[[ Study material, beginning ]]

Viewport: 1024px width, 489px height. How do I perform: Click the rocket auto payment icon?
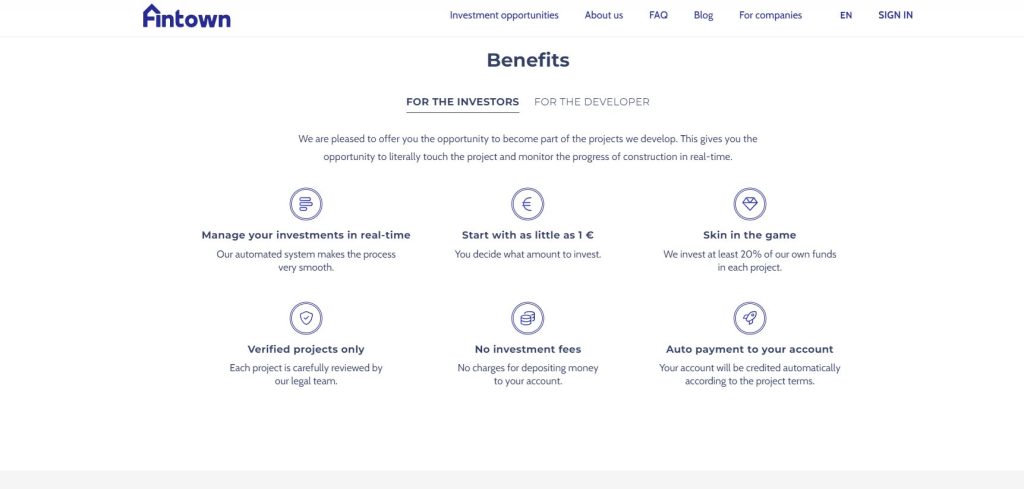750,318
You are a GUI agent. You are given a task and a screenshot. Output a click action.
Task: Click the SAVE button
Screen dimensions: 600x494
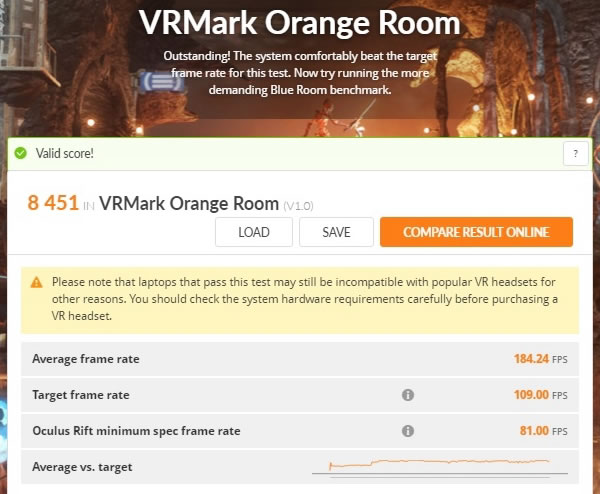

[[ Study material, end ]]

Work instruction
Write out exactly, and only, the lines from the line holding "Task: Click the SAVE button" through the end of the data, inclusive, without any pictures.

Output of the task
Task: Click the SAVE button
Screen dimensions: 600x494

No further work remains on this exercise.